Shlomo Ben-Ami (lahir 17 Juli 1943) adalah mantan diplomat, politikus, dan sejarawan Israel yang berpartisipasi dalam proses perdamaian Israel-Palestina , termasuk KTT Camp David 2000 .

Shlomo Benabou (kemudian Ben-Ami) lahir di Tangier , Maroko dari orang tua Yahudi Maroko .  Ia berimigrasi ke Israel pada tahun 1955. Ia menempuh pendidikan di Universitas Tel Aviv dan St Antony’s College, Oxford yang darinya ia menerima gelar D.Phil. dalam sejarah.  Ben-Ami fasih berbahasa Ibrani, Spanyol, Prancis, dan Inggris. Berdasarkan laporan pada Oktober 2023, Shlomo Ben-Ami saat ini tinggal di kawasan metropolitan Tel Aviv, Israel. 

Sekalipun Hamas akhirnya “kalah” di Gaza, pukulan yang dilancarkannya terhadap Israel merupakan kemenangan psikologis yang akan tetap terukir dalam ingatan kolektif rakyat Palestina. Sebaliknya, “kemenangan” militer Israel akan menyiratkan kekalahan moral dan strategis yang mencengangkan.

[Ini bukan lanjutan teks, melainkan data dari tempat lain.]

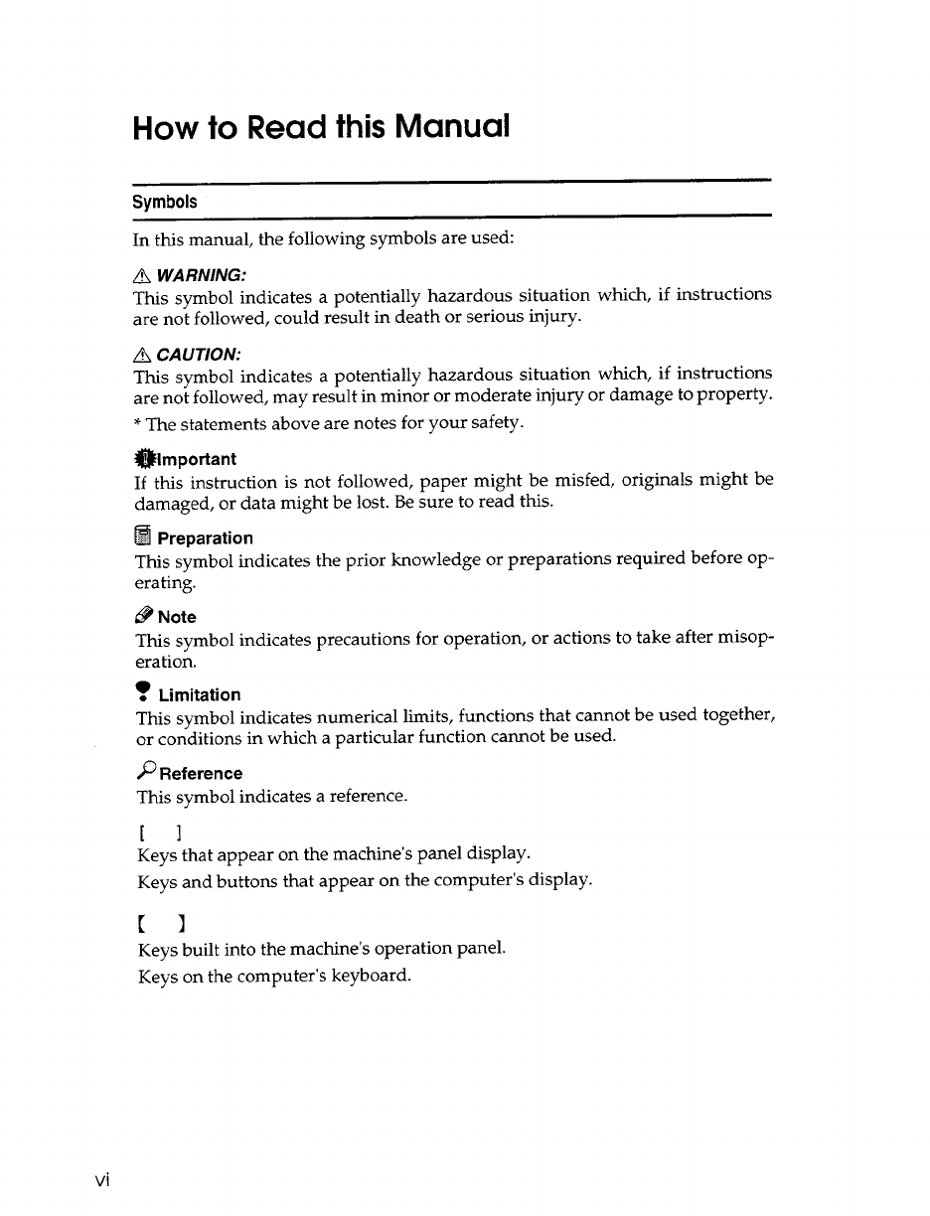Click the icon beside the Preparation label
[x=143, y=537]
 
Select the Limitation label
[x=199, y=694]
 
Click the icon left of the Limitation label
[x=142, y=692]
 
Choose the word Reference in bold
[x=200, y=773]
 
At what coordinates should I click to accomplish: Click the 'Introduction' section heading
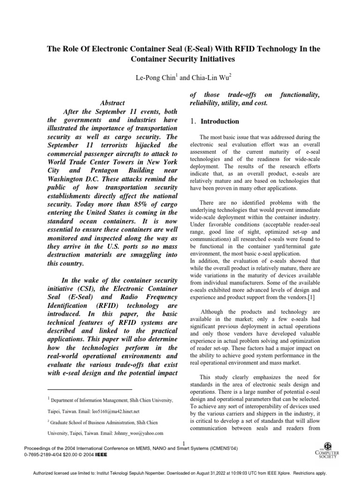tap(220, 121)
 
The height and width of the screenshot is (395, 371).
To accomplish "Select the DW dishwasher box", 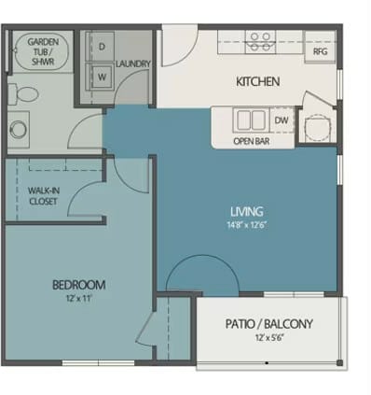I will click(x=281, y=120).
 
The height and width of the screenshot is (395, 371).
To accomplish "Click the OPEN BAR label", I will click(x=252, y=142).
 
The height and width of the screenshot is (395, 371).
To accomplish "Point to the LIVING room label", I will click(x=246, y=211).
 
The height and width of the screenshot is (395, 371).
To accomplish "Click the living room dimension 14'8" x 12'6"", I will click(x=246, y=225).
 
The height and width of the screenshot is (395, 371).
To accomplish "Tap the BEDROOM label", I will click(x=79, y=284).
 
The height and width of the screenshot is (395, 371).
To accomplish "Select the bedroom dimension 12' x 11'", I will click(x=79, y=299).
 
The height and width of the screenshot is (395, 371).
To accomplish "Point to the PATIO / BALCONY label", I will click(x=269, y=324).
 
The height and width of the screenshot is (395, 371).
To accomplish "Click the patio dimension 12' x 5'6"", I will click(x=269, y=339).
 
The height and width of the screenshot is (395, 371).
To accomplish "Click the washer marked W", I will click(x=101, y=77).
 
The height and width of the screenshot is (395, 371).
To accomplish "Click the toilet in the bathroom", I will click(x=27, y=93).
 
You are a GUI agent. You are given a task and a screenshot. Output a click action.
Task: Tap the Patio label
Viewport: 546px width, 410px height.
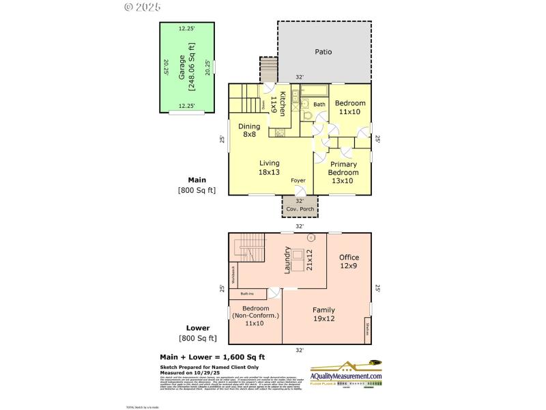(324, 51)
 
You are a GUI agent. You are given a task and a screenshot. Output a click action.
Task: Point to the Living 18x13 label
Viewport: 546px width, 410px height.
(270, 167)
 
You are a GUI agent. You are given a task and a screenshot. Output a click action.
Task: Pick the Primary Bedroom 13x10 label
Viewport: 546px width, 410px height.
(343, 172)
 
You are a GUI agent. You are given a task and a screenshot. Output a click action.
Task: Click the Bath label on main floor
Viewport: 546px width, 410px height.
(319, 105)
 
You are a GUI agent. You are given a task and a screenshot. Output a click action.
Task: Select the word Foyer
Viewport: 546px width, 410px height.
(298, 180)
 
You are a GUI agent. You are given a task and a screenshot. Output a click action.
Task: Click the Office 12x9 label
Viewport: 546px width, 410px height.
(349, 261)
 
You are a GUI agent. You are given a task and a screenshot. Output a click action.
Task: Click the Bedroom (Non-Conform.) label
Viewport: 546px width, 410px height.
(255, 316)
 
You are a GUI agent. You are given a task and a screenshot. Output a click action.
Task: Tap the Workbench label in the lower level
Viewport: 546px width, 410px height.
(233, 274)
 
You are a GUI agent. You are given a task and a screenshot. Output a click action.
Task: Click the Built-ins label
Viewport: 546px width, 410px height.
(247, 294)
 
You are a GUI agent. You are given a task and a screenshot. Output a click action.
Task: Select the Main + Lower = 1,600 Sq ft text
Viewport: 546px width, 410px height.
(212, 357)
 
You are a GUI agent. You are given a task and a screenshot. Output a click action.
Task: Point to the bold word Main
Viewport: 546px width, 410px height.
(197, 180)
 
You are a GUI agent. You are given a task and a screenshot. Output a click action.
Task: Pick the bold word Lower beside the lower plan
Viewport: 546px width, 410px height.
(198, 328)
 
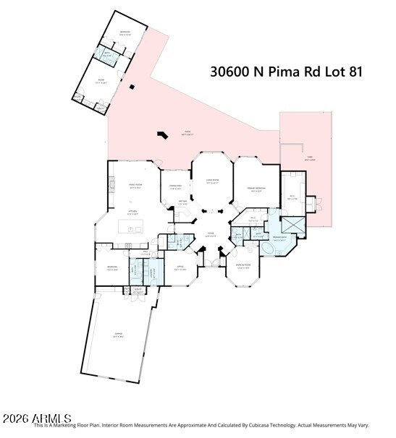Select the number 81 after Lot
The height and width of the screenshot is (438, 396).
[352, 72]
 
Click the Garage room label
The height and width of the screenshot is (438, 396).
[117, 334]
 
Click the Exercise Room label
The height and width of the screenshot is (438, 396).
[242, 265]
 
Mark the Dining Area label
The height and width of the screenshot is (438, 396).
[175, 187]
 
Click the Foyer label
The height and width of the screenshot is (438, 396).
[211, 234]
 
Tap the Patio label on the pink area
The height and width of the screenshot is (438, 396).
[186, 132]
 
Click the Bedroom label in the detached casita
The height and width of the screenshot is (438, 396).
[125, 31]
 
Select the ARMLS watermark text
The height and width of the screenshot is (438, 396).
[36, 418]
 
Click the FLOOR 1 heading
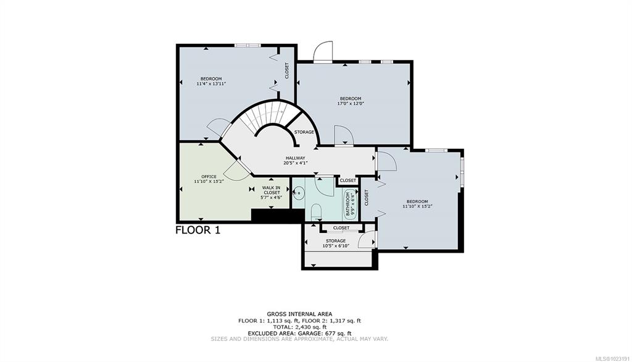198,230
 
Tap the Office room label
209,176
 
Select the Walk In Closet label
272,190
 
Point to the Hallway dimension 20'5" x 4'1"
296,163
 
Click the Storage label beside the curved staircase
304,132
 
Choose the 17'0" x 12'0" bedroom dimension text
351,103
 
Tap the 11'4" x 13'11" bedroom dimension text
211,83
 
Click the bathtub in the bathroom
350,204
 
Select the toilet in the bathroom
317,211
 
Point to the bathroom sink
299,194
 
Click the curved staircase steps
266,117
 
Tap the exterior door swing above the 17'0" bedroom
323,51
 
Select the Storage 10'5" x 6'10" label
336,243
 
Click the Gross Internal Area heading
299,314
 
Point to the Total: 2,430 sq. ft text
299,327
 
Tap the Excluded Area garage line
299,334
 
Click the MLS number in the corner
612,358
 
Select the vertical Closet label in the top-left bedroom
287,70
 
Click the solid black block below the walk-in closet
277,216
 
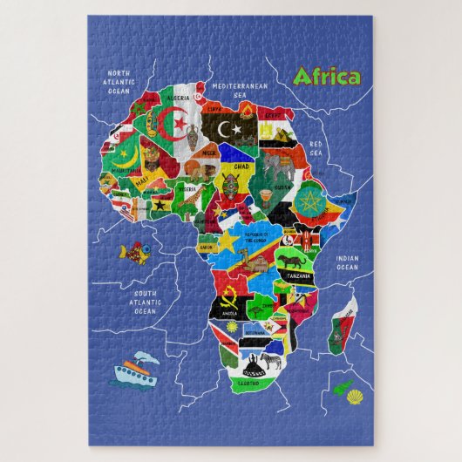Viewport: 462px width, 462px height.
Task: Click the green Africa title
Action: [327, 78]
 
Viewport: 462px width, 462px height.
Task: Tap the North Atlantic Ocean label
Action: [119, 80]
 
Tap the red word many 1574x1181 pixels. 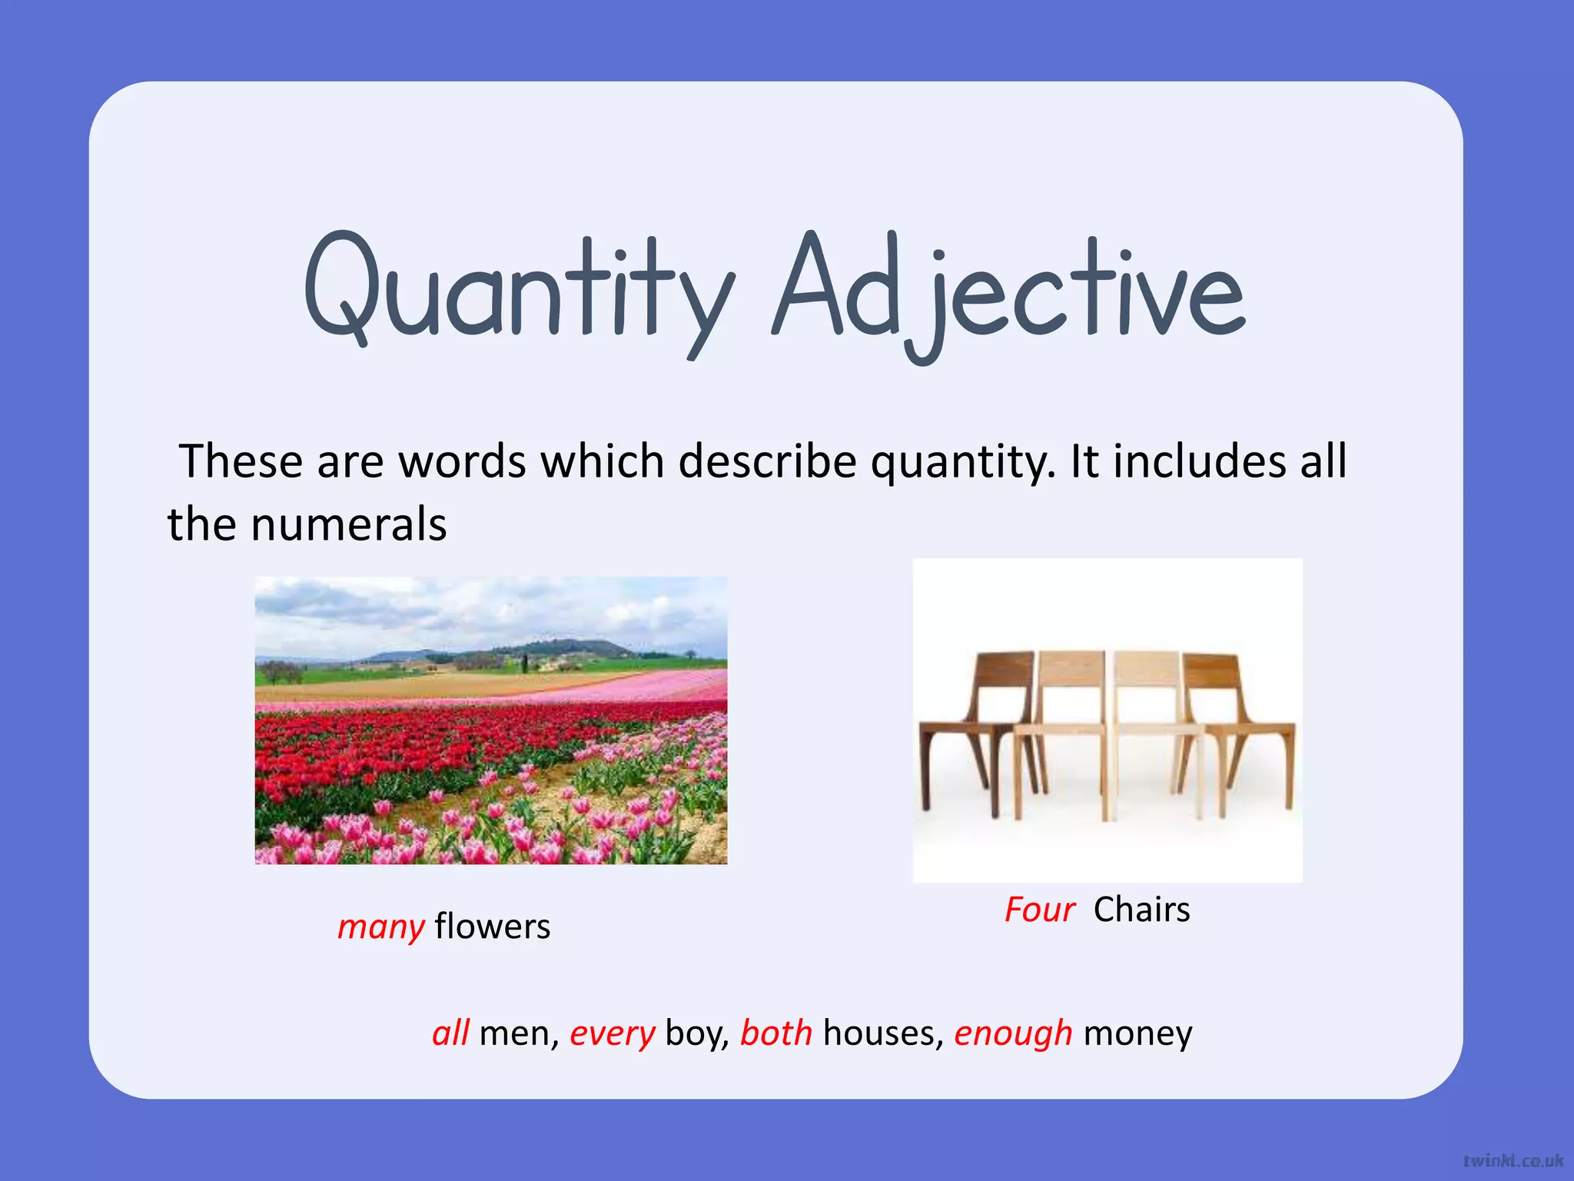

TEL AVIV – 7 Oktober 2023 adalah tanggal yang akan selamanya menghantui Israel. Peristiwa hari itu sungguh mengerikan: Hamas melancarkan serangan keji terhadap Israel, menewaskan sekitar 1.200 warga Israel dan menyandera 251 lainnya. Namun, serangan Hamas segera memicu kekejaman yang jauh lebih besar, dengan pembalasan Israel terhadap Hamas berubah menjadi perang berkepanjangan dengan kebiadaban yang tak terbayangkan di Gaza.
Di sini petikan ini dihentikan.